Supporters of Florida Forever, the state’s land conservation program, have launched an effort to convince the Legislature to restart bond financing so that the state can resume purchasing land while real estate prices are low.
Florida lawmakers earlier this year did not authorize new funding for debt service because of huge declines in revenues supporting the state budget. Debt service on Florida Forever bonds is paid through a portion of the tax collected on real estate transfers known as the documentary stamp tax, which has plummeted in the current recession along with other state taxes and fees.
The state’s land-purchase bond program had been in existence at largely the same level for 19 years.
“This interruption in [the program’s] funding undermines Florida’s ability to save the most important park and conservation lands for current and future citizens,” the Florida Forever Coalition said in a release.

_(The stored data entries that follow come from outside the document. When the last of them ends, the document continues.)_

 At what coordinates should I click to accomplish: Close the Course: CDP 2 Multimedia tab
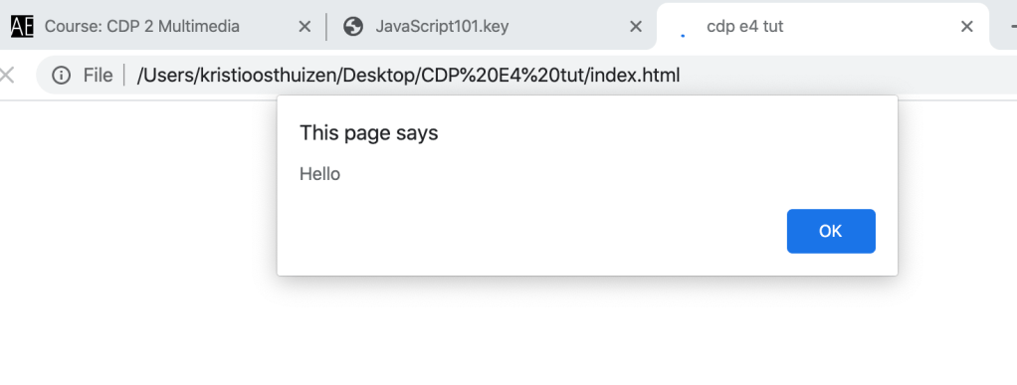[x=305, y=27]
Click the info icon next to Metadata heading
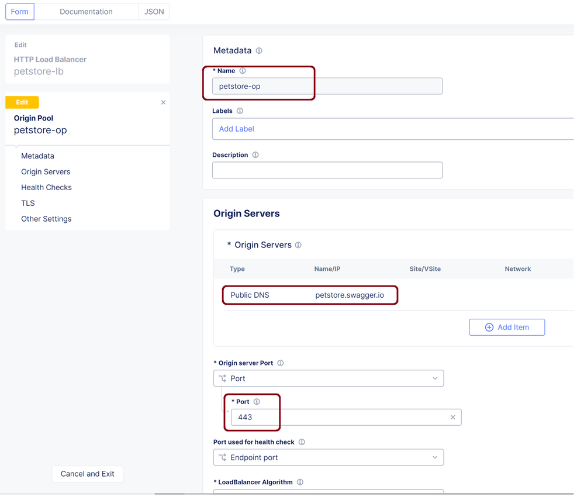The image size is (584, 496). point(259,51)
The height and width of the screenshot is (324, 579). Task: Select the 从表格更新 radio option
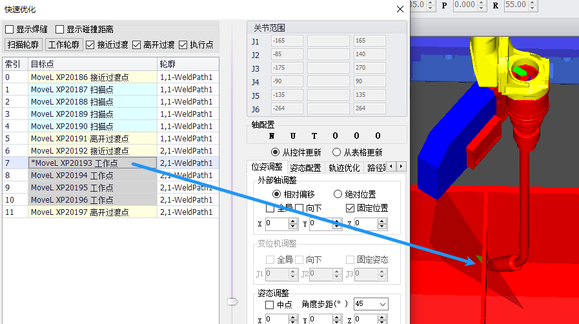336,152
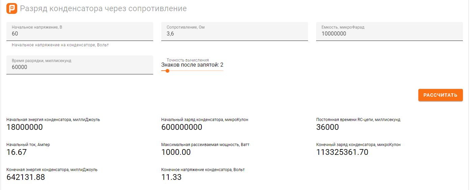The height and width of the screenshot is (190, 472).
Task: Click the right end of the precision slider track
Action: click(x=223, y=71)
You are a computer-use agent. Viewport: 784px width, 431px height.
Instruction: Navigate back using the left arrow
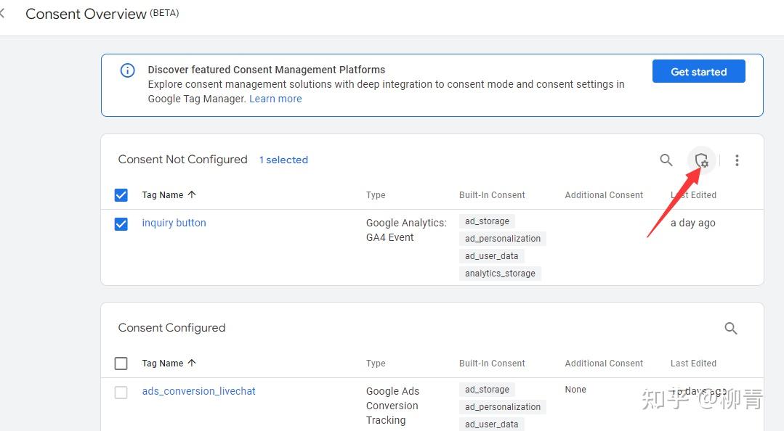pos(4,12)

The organization is hoping to convince lawmakers in their regular session early next year to appropriate $15 million in the fiscal 2011 budget, which would support the sale of approximately $300 million of new revenue bonds for the program.
The Florida Forever Coalition is composed of more than 125 groups that support Florida Forever, which is used by the state to purchase lands for environmental, recreational, and agricultural purposes as well as to protect the state’s groundwater drinking supply.
Florida Forever bonds are rated A-minus by Fitch Ratings, A1 by Moody’s Investors Service, and AA-minus by Standard & Poor’s. Florida’s environmental bond programs had approximately $2.7 billion of debt outstanding at the end of fiscal 2008.